━━ Records for the exercise
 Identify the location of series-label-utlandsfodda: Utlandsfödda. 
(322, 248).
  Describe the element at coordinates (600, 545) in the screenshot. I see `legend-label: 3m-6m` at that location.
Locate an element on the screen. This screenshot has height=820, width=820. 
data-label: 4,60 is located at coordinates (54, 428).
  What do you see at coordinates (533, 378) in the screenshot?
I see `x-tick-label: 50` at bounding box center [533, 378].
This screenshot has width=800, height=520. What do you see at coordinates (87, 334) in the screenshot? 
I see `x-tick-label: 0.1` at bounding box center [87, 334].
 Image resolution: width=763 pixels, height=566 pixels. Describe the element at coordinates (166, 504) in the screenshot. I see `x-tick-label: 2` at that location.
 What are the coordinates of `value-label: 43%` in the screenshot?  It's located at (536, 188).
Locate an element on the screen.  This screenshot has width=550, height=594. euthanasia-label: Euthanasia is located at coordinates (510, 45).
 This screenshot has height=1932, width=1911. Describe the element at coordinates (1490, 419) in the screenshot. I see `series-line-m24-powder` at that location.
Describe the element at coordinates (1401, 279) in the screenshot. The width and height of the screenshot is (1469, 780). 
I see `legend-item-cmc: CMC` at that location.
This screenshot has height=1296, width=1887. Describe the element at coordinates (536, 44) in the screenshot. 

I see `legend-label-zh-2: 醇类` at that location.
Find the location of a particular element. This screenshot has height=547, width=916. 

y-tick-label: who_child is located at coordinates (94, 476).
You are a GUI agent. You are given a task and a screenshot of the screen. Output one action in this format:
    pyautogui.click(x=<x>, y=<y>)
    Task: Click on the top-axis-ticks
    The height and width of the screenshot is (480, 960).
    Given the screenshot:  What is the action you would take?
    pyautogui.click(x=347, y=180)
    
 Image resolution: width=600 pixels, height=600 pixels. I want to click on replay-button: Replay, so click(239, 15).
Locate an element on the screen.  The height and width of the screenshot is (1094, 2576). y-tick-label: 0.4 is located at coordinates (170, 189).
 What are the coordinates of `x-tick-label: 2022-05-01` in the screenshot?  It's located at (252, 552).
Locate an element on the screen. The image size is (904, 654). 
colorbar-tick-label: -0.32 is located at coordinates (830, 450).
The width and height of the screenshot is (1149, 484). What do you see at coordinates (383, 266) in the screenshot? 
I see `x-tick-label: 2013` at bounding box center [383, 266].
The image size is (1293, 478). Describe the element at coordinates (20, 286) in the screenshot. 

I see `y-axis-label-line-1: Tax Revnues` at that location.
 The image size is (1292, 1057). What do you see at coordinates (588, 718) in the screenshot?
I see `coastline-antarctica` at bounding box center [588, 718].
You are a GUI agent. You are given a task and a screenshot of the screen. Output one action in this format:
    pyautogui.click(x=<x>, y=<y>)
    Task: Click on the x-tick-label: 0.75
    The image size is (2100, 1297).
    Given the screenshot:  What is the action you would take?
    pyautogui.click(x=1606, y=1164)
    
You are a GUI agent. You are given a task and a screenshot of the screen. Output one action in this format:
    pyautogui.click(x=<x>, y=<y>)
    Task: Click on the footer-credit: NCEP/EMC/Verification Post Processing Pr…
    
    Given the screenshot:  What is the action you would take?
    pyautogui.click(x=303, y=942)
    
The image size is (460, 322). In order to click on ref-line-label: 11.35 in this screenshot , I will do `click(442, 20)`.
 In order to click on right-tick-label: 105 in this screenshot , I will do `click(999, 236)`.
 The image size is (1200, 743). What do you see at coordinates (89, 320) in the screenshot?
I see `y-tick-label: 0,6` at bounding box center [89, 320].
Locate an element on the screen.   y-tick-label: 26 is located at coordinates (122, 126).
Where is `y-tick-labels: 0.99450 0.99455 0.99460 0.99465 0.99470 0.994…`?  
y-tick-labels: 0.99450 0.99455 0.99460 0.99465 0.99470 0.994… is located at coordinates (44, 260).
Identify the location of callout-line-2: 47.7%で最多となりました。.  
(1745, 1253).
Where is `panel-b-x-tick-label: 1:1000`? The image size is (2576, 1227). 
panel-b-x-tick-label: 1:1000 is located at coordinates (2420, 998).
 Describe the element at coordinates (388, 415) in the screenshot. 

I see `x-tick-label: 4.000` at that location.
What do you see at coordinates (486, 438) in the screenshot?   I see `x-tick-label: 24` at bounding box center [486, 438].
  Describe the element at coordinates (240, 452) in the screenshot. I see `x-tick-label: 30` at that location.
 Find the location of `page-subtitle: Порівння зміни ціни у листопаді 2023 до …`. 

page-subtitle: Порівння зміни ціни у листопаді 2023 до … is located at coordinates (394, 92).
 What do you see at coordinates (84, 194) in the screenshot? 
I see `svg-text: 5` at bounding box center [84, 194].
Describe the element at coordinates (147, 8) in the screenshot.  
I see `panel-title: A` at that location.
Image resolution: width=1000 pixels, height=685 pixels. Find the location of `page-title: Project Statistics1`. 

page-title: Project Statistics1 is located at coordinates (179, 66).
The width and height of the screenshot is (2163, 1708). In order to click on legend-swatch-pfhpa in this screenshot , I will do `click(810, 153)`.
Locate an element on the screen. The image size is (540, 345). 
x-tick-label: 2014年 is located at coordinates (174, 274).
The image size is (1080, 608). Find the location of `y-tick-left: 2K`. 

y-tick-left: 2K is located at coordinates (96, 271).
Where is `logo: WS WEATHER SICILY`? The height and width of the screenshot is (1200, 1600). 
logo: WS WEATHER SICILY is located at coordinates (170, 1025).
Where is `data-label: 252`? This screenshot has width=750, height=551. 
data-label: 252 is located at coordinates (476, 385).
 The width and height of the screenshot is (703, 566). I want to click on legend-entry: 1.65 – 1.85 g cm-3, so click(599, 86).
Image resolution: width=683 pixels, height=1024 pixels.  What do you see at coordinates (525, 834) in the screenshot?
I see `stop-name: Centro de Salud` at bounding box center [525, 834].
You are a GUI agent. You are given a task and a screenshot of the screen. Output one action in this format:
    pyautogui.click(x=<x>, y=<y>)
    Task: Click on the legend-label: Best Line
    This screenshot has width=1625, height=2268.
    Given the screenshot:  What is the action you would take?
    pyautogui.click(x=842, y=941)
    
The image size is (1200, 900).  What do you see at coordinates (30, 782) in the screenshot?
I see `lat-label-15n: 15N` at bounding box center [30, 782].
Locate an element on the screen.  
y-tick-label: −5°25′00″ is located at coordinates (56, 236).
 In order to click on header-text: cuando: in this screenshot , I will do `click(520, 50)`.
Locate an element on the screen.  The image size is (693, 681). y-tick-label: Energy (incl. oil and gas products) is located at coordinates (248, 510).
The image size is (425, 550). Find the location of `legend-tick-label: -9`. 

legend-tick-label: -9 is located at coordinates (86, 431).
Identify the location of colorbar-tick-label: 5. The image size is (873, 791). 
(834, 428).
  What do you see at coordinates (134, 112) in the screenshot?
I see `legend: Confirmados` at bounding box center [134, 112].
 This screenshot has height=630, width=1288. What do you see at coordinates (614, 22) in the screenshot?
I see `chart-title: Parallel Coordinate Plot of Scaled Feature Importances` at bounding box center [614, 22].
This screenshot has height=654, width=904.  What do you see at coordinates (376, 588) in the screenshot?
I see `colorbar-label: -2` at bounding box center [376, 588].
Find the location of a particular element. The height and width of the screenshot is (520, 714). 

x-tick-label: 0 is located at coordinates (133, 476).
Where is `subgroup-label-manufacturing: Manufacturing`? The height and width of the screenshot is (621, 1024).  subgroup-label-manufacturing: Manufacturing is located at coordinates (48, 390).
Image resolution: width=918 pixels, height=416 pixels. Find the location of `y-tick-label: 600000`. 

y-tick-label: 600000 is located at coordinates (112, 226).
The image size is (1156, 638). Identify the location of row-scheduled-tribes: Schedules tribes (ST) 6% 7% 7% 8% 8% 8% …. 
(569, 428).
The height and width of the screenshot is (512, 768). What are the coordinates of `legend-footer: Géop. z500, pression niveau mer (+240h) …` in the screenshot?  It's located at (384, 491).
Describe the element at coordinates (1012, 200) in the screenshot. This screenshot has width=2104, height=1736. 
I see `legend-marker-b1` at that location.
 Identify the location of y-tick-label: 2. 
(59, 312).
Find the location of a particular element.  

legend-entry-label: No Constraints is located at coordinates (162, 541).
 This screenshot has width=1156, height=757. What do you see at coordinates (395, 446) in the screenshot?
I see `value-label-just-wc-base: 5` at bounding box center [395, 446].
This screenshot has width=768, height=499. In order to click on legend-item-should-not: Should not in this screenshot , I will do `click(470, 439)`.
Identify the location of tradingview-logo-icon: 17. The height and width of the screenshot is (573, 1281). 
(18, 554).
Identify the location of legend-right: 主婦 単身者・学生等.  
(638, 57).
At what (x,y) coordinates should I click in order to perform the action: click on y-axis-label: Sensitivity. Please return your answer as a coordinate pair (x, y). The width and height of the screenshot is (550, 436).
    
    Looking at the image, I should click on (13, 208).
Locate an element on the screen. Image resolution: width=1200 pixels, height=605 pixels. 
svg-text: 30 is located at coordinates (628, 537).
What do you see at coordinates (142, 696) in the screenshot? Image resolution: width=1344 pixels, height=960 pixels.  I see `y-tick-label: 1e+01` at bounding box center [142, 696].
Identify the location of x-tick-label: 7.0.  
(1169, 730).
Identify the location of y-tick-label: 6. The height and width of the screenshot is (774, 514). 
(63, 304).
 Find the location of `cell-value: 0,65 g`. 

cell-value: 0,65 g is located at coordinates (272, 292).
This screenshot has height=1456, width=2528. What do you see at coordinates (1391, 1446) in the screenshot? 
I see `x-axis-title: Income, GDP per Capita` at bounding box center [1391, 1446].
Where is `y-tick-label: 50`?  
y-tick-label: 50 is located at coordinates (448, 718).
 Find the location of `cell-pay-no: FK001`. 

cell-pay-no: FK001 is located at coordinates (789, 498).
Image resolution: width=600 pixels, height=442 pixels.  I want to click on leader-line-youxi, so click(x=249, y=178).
━━━━
--- Your goal ---
Recast as a numbered list the items starting at the line that has "What do you see at coordinates (486, 438)" and ending after the line that has "Describe the element at coordinates (240, 452)", skipping blank lines.

--- Task response ---
1. What do you see at coordinates (486, 438) in the screenshot?   I see `x-tick-label: 24` at bounding box center [486, 438].
2.   Describe the element at coordinates (240, 452) in the screenshot. I see `x-tick-label: 30` at that location.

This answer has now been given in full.